• _Exercise description_: Locate every line below that contains the string "arrow" and copy each one in full; case counts.

• _Listed records_:
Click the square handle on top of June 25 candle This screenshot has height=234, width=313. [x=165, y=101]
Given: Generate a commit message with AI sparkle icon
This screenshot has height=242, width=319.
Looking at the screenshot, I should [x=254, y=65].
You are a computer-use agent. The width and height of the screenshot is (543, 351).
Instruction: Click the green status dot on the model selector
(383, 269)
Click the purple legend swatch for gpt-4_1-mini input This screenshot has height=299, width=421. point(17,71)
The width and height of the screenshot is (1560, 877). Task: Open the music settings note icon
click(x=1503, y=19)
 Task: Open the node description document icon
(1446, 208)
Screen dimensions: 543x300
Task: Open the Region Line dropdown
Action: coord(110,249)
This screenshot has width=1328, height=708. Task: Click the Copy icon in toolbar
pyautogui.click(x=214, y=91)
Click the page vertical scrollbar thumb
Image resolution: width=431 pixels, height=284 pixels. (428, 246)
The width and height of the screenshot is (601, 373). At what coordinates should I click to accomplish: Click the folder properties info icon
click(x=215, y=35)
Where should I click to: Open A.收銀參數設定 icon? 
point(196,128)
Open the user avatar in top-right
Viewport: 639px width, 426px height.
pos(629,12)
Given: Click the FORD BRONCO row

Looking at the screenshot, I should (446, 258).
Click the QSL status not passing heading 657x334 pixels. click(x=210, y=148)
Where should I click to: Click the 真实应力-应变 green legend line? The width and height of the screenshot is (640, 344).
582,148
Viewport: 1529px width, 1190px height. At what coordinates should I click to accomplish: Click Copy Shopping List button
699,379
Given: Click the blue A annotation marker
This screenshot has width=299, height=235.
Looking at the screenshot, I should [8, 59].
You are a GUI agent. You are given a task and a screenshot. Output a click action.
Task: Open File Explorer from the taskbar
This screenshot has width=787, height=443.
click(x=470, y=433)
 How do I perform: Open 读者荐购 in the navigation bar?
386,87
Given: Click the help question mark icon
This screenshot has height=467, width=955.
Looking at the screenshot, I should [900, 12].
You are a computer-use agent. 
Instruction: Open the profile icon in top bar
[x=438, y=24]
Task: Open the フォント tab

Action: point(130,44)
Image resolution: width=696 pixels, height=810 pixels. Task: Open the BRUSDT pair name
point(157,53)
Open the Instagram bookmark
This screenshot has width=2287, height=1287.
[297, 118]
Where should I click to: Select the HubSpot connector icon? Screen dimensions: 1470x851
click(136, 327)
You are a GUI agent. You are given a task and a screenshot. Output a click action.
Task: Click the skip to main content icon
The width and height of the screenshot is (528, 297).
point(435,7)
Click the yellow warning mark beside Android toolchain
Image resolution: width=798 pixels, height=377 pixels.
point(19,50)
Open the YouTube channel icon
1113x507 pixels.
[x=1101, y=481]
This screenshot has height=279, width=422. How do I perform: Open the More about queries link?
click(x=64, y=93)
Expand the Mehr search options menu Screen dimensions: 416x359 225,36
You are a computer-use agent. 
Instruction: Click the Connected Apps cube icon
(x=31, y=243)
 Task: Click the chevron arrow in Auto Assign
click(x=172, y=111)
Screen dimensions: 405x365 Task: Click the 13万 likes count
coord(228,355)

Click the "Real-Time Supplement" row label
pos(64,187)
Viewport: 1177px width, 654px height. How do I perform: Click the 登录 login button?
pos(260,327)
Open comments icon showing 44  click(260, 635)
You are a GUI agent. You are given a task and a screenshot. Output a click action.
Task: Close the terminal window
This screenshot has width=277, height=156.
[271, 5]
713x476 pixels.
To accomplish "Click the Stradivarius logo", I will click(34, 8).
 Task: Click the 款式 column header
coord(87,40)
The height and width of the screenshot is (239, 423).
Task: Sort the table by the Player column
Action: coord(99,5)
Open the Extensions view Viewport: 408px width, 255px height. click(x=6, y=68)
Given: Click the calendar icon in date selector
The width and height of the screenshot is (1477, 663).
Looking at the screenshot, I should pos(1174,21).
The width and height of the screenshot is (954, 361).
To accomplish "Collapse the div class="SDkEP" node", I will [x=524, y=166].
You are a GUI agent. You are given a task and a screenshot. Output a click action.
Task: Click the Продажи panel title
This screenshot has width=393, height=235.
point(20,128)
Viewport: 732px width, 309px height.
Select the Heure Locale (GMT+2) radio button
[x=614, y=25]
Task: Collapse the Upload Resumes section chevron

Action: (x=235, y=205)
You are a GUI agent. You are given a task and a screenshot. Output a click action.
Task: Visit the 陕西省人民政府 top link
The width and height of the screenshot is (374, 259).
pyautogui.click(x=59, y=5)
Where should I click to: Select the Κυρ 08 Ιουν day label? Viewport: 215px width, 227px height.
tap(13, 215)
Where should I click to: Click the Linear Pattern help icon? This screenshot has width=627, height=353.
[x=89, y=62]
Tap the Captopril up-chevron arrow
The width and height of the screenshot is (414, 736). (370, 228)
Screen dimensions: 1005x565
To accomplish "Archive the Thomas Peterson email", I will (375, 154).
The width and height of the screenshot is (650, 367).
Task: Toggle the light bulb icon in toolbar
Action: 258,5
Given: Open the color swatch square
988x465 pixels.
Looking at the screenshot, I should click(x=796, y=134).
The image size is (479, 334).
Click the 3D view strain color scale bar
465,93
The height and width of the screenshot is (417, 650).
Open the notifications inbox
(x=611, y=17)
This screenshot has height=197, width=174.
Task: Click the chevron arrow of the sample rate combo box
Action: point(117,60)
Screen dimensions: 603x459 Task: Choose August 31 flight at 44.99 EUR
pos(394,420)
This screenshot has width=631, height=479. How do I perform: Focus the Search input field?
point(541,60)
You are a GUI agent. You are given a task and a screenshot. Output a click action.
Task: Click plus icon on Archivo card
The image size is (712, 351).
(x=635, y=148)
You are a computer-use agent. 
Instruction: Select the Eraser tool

• _Written answer_:
 Task: Click the chevron arrow in Auto Assign
Tap the Captopril up-chevron arrow
Task: Click the chevron arrow of the sample rate combo box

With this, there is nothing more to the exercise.